- _Information supplied_:
──────
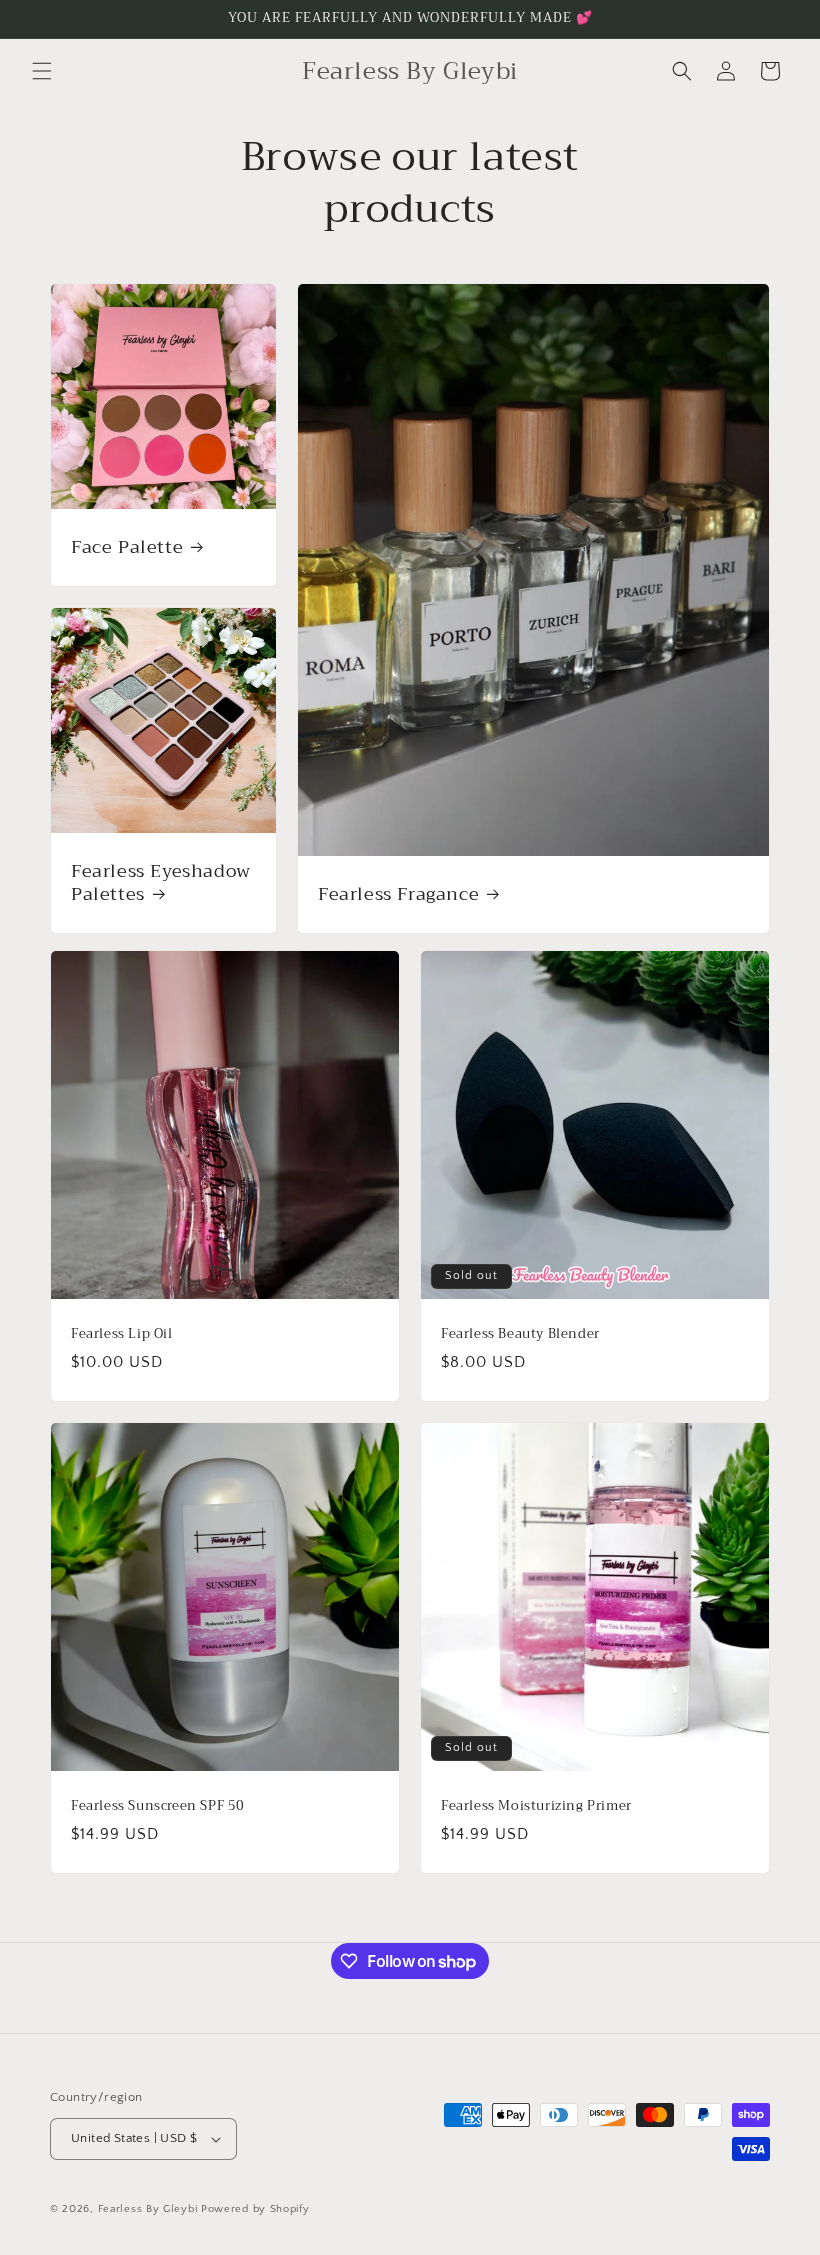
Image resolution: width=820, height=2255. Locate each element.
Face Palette (127, 547)
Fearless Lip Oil (122, 1334)
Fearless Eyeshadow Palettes (161, 883)
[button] (42, 71)
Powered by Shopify (255, 2209)
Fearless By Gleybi (148, 2209)
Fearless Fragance (398, 894)
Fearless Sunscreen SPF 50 (158, 1806)
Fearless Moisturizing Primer (536, 1806)
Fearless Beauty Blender (520, 1334)
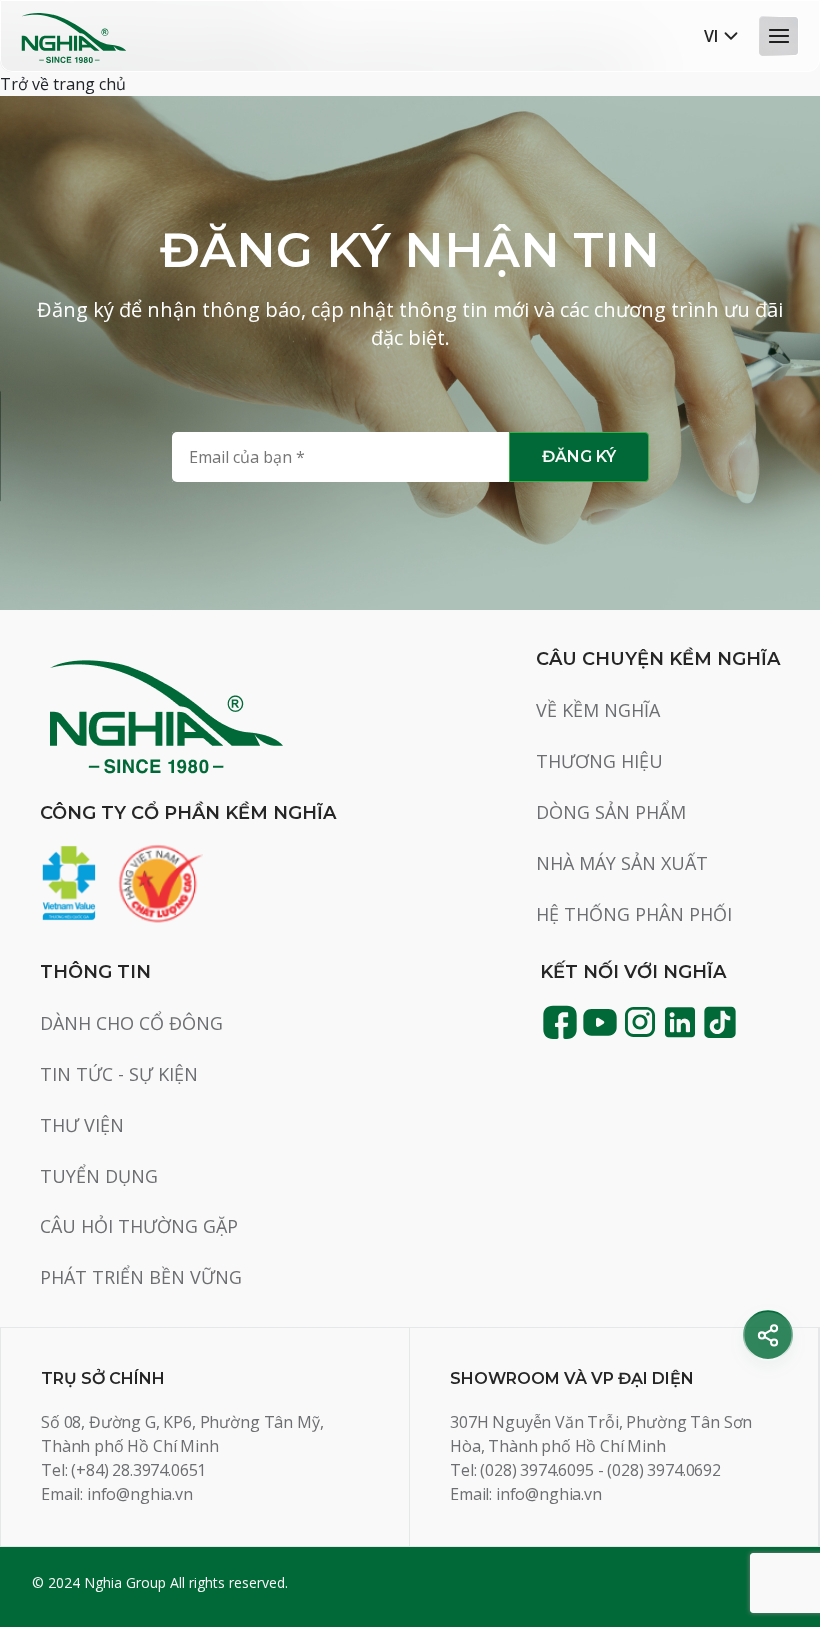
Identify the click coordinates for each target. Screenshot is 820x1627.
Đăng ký (579, 456)
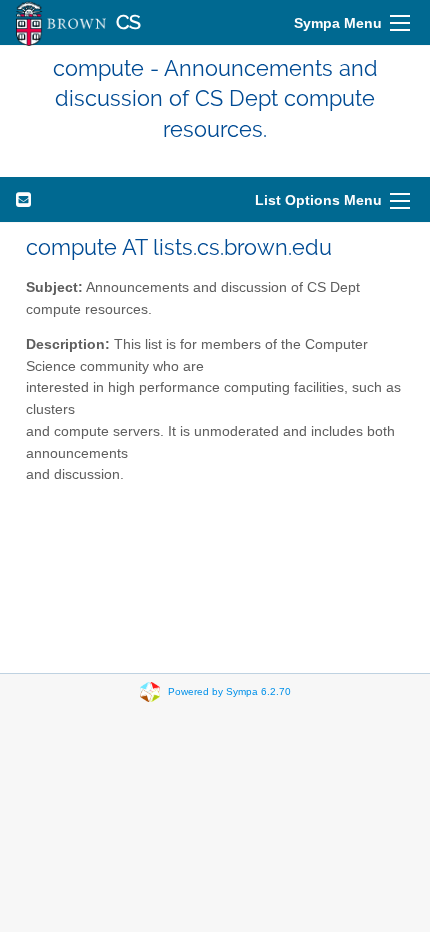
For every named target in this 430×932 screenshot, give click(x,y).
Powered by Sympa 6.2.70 (229, 691)
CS (128, 22)
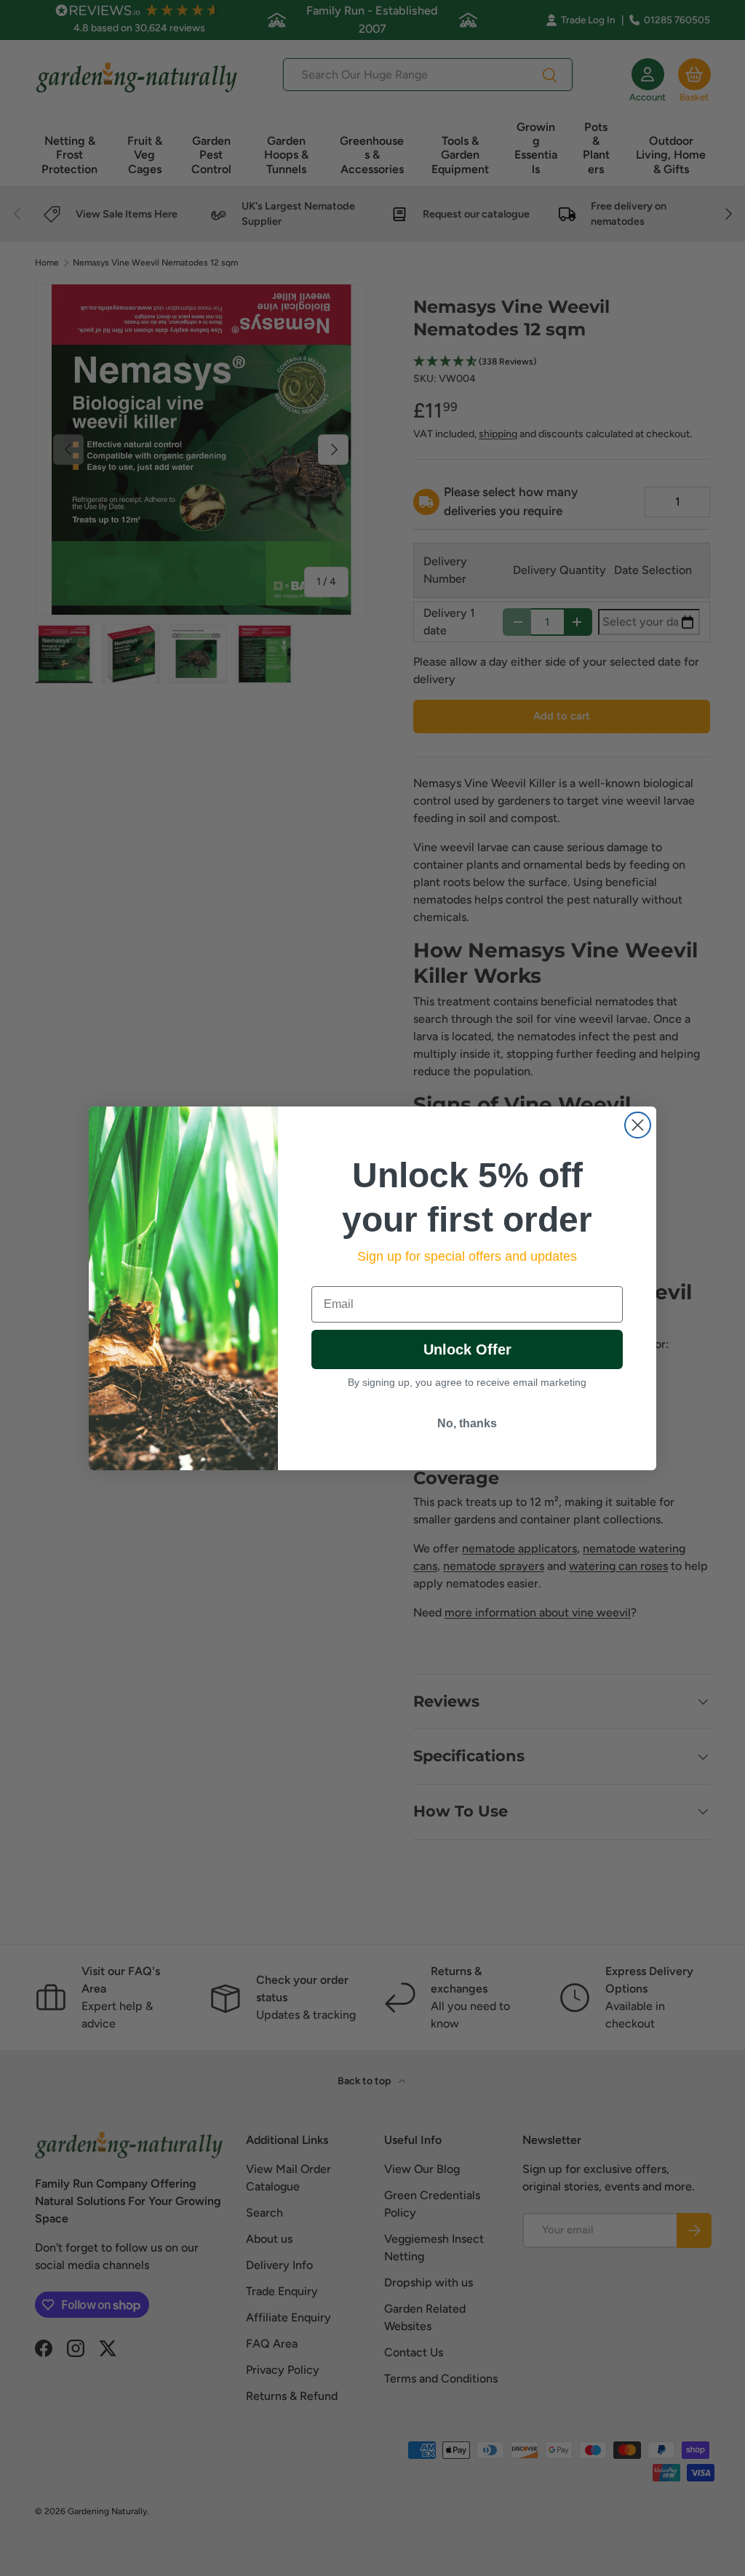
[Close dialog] (637, 1125)
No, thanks (467, 1423)
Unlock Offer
──────
- _Task to complete_: Check the records above and copy each line that has the string "Powered".

- _Answer space_:
Powered by Shopify (255, 2209)
Powered by Sympa 6.2.70 (229, 691)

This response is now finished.